─── Excerpt
From the Garden, Ginkgo: A Living Fossil
“The trees are God’s great alphabet: With them He writes in shining green across the world His thoughts serene.” wrote American poet Leonora Speyer. Sarah Ferrell, a devout Christian, who created the wonderful Ferrell Gardens at Hills & Dales Estate may have had these same thoughts when she planted a ginkgo (ginkgo biloba) tree in the gardens about 1850. This tree, one of the largest ginkgos in the southeastern United States, is one of our most treasured trees and one of only a few trees to survive from Sarah’s time. It serves as a testament to her extensive plant knowledge since in the mid 19th century ginkgos were quite rare in cultivation.
The ginkgo tree has a very interesting history and is perhaps best described as a “living fossil” since it is considered the oldest living tree species on earth and the only survivor of the primitive order Ginkgoales. From leaf fossils we know this unique tree was alive during the Jurassic or Reptile Age, between 206 and 144 million years ago. Several million years ago the ginkgo disappeared from the fossil record in North America and Europe and was thought to be extinct. However, in 1691 Engelbert Kaempfer, a German botanist and physician, discovered the tree growing in Japan. After its rediscovery, the tree became a curiosity in the finest European gardens. Ultimately, horticulturists brought the tree to America and by 1784 a ginkgo was growing in the garden of William Hamilton near Philadelphia.
It is from the fan-shaped leaves that the tree acquired its common name of Maidenhair tree. Ginkgos can reach a height of 130 feet and the crown can become quite broad with age. The ginkgo is very long-lived and some specimens in Japan are well over 1,000 years old. It thrives in full sun and average soil and is very resistant to infection, pollution and destruction by fire. A remarkable example of this is the account of when the atomic bomb was dropped on Hiroshima in August of 1945 and several months later a ginkgo situated near a destroyed temple had sprouted new leaves. Because of their durability, longevity and beauty, the ginkgo makes an excellent urban and shade tree and will thrive where other trees cannot.
The tree is dioecious, meaning some trees are female and others male. The male plants bear small pollen cones and the female trees produce the seed. The seed is approximately one inch long, light yellow, soft and fruit-like and quite scented. It contains butanoic acid, the same chemical that gives rancid butter its unpleasant odor. This is why when you plant a ginkgo it is important to plant only male trees.
Over the last few decades, hundreds of studies have been done giving clinical evidence that support the medicinal value of ginkgo. The leaf extracts have been used for centuries in traditional Chinese medicine. The extract is widely touted as a tonic for the heart and according to some studies may enhance brain function and actually improve memory. The inner seed is also used after being processed by steaming, stir-frying or roasting. There are reports of the seed being toxic if eaten in larger quantities (more than 5), and they are not often used in Western herbal medicine.
Sir Albert Seward (Professor of Botany at the University of Cambridge) said of the ginkgo, “It appeals to the historic soul: we see it as an emblem of changelessness, a heritage from worlds too remote for our human intelligence to grasp, a tree which has in its keeping the secrets of the immeasurable past.” This statement rings true when you look at the 160-plus-year-old ginkgo next to the Church Garden at Hills and Dales Estate. It is a beautiful sight in the fall when the ginkgo leaves turn a brilliant yellow and fall within a short span of time (seemingly overnight), blanketing the ground and shrubs below with a veil of gold. This majestic tree is certainly a link between the present and past of the people who have planted and tended this garden for over 170 years.
──────
Retype part of the ginkgo passage word for word, beginning at the words "From the Garden, Ginkgo: A" and stopping after the words "rare in cultivation.". The items come from a separate source, not from the ginkgo passage.
─── Study material
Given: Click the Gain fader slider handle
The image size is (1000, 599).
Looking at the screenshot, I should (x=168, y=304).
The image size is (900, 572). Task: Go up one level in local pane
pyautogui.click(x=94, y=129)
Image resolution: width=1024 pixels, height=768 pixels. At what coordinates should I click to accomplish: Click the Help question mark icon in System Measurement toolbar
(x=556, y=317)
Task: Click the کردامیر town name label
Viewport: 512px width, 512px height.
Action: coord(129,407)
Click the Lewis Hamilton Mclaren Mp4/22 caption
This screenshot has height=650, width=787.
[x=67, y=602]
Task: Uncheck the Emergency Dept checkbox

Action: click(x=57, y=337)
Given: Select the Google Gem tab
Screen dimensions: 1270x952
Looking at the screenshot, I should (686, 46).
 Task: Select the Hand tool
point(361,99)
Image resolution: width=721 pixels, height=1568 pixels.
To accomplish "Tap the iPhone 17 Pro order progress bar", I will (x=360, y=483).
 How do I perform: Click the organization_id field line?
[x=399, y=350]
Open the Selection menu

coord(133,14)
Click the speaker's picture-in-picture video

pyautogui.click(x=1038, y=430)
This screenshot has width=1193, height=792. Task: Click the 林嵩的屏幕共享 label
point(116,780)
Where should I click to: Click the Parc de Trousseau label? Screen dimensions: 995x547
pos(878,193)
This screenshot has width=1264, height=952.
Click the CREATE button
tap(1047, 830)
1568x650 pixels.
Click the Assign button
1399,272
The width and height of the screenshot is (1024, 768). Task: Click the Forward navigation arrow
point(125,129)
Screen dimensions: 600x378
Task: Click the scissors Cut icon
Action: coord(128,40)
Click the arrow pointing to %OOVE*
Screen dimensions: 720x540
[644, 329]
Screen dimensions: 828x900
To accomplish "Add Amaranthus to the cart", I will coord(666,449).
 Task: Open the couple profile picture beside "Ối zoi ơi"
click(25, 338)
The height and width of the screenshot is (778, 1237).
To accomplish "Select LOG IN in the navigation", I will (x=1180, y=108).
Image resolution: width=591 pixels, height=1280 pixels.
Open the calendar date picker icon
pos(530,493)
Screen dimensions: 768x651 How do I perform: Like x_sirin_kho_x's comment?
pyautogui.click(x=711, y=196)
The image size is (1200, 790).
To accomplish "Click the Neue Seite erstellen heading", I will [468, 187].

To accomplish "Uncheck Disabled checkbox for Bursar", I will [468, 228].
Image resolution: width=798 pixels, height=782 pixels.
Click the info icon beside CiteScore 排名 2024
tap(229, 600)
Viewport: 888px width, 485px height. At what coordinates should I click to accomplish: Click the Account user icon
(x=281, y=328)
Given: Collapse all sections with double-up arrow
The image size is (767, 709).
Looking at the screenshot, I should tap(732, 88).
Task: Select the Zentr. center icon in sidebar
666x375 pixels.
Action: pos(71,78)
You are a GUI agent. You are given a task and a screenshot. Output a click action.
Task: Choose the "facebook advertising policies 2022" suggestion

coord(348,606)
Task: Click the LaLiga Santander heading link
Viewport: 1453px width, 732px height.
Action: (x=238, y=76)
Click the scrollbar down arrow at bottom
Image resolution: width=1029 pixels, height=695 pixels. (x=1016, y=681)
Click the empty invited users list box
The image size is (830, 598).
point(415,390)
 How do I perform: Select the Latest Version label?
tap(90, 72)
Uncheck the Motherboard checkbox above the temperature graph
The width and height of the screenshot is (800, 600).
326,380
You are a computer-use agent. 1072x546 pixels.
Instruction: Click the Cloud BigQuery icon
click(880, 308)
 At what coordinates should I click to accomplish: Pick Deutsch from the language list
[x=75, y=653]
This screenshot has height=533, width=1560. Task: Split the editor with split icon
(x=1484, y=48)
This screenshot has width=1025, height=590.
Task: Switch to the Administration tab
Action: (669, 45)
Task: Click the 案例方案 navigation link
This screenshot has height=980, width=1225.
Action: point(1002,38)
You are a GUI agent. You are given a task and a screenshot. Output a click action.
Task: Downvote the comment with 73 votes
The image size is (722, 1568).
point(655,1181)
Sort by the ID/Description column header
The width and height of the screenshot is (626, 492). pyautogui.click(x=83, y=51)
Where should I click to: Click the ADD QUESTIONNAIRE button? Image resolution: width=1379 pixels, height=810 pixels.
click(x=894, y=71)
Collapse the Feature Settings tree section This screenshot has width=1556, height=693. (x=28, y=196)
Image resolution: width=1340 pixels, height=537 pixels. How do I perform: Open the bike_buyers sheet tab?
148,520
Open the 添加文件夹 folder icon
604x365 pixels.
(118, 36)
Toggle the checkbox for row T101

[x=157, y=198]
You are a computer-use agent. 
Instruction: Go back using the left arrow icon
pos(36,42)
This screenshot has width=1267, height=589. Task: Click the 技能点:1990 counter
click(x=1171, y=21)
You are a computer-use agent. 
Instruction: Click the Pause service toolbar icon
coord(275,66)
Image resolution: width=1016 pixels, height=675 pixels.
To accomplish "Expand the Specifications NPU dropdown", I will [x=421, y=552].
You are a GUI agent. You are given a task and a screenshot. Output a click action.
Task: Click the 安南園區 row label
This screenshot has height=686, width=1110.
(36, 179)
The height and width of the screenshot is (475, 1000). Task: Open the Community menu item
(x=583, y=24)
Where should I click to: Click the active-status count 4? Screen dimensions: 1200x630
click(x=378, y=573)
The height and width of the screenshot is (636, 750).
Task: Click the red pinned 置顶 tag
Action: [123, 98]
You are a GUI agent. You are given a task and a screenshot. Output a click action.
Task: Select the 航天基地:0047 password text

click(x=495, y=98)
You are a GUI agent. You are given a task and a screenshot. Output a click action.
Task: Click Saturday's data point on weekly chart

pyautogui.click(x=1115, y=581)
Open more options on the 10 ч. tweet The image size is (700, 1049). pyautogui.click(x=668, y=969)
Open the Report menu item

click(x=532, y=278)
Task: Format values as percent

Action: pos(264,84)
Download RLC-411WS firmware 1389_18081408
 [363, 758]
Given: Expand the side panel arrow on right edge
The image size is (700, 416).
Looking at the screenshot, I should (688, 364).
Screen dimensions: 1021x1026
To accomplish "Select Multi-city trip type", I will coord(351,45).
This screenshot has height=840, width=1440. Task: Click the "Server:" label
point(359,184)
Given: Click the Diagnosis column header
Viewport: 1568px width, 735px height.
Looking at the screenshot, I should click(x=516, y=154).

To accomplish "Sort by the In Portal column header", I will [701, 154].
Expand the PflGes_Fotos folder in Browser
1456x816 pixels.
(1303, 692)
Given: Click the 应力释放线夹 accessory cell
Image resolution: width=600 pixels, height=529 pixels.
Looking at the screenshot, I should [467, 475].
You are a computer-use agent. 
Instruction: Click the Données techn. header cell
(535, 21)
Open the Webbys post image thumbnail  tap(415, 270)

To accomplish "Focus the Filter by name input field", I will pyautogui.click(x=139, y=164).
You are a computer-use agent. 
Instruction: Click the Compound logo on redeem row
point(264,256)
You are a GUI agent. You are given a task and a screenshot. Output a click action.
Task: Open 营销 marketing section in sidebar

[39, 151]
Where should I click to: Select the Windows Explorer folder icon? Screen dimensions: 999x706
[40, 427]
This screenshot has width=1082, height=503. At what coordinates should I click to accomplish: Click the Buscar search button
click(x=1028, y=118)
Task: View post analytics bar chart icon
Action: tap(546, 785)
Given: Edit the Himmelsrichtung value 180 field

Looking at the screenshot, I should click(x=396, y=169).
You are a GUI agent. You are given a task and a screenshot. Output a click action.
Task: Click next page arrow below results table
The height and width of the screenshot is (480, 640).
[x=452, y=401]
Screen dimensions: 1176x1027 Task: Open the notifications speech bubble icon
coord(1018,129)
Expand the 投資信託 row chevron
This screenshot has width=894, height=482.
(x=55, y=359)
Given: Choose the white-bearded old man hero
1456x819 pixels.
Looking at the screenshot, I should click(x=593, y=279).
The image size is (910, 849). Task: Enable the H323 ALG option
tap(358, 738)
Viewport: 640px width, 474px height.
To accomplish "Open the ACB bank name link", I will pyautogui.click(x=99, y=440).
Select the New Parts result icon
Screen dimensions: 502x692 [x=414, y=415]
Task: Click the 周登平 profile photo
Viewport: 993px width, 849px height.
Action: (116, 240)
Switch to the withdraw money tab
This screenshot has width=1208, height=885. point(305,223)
──────
**Written answer:**
From the Garden, Ginkgo: A Living Fossil
“The trees are God’s great alphabet: With them He writes in shining green across the world His thoughts serene.” wrote American poet Leonora Speyer. Sarah Ferrell, a devout Christian, who created the wonderful Ferrell Gardens at Hills & Dales Estate may have had these same thoughts when she planted a ginkgo (ginkgo biloba) tree in the gardens about 1850. This tree, one of the largest ginkgos in the southeastern United States, is one of our most treasured trees and one of only a few trees to survive from Sarah’s time. It serves as a testament to her extensive plant knowledge since in the mid 19th century ginkgos were quite rare in cultivation.